** Opening Data extracts block **

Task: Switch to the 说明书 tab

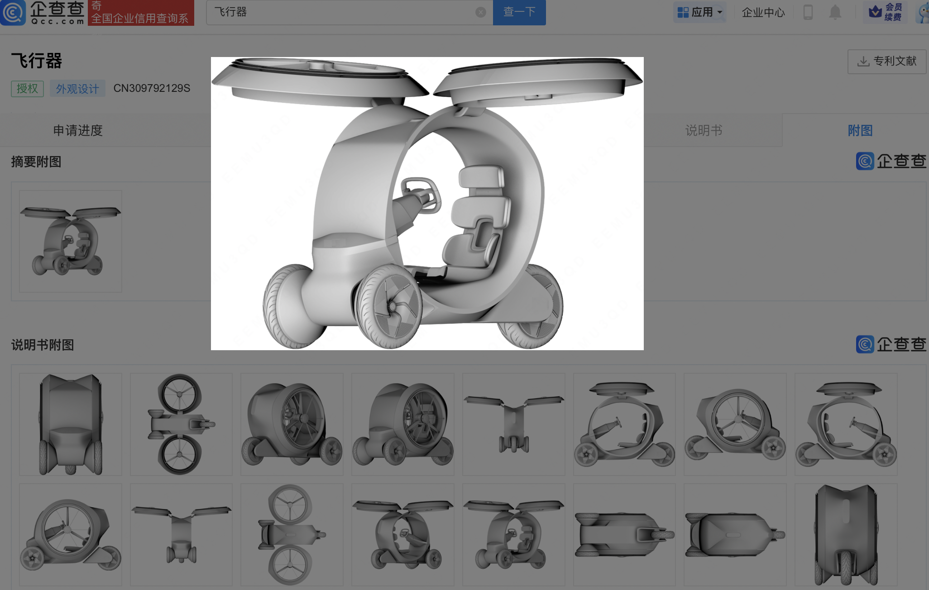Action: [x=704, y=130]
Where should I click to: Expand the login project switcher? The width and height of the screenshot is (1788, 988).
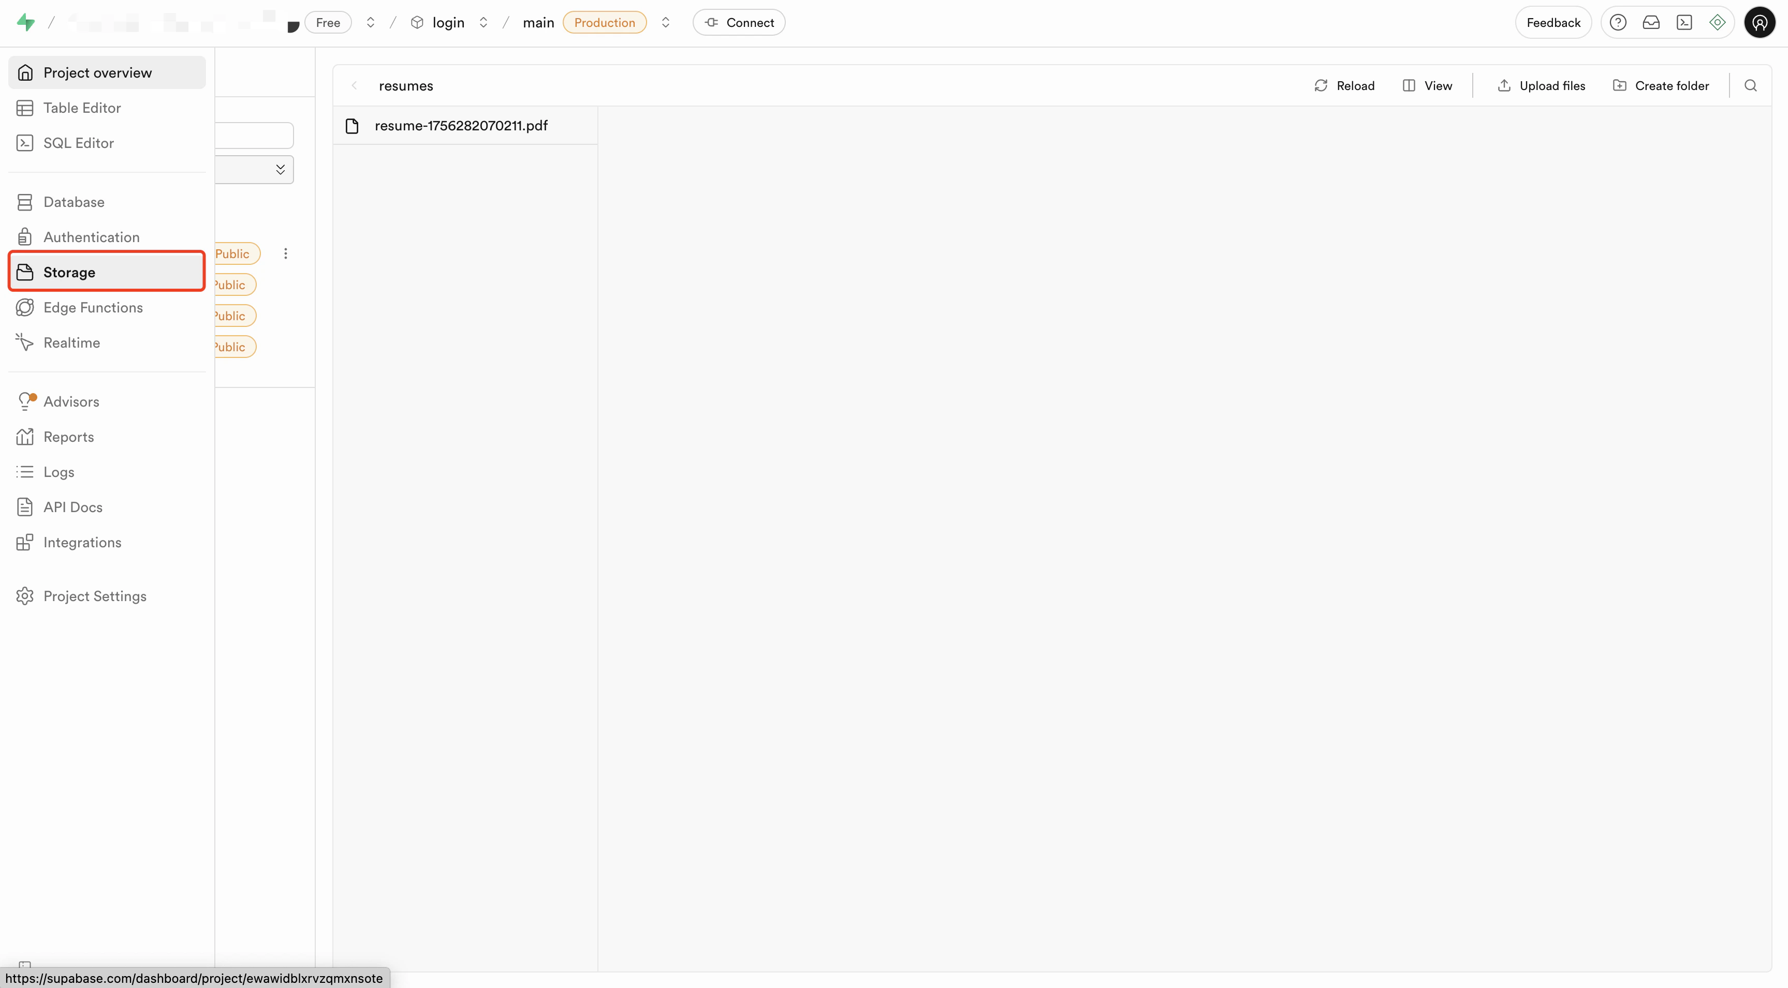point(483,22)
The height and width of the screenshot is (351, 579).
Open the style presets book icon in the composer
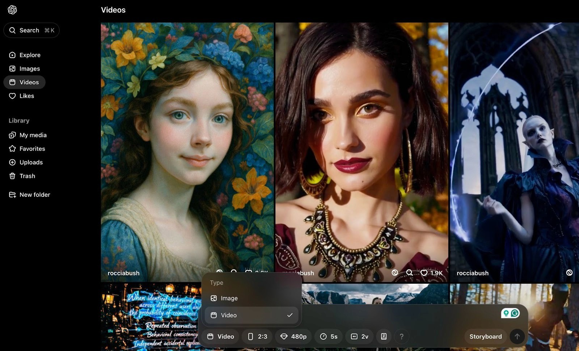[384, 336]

** Closing Data extracts block **
** Opening Data extracts block **

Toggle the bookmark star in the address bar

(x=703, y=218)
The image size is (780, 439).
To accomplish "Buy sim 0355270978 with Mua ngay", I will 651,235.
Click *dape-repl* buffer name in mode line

** Closing Data extracts block **

## Directions for this task
Reproduce verbatim the lines above, from the line with "The image size is (780, 439)." through the line with "Click *dape-repl* buffer name in mode line".

## Finished exercise
The image size is (780, 439).
To accomplish "Buy sim 0355270978 with Mua ngay", I will 651,235.
Click *dape-repl* buffer name in mode line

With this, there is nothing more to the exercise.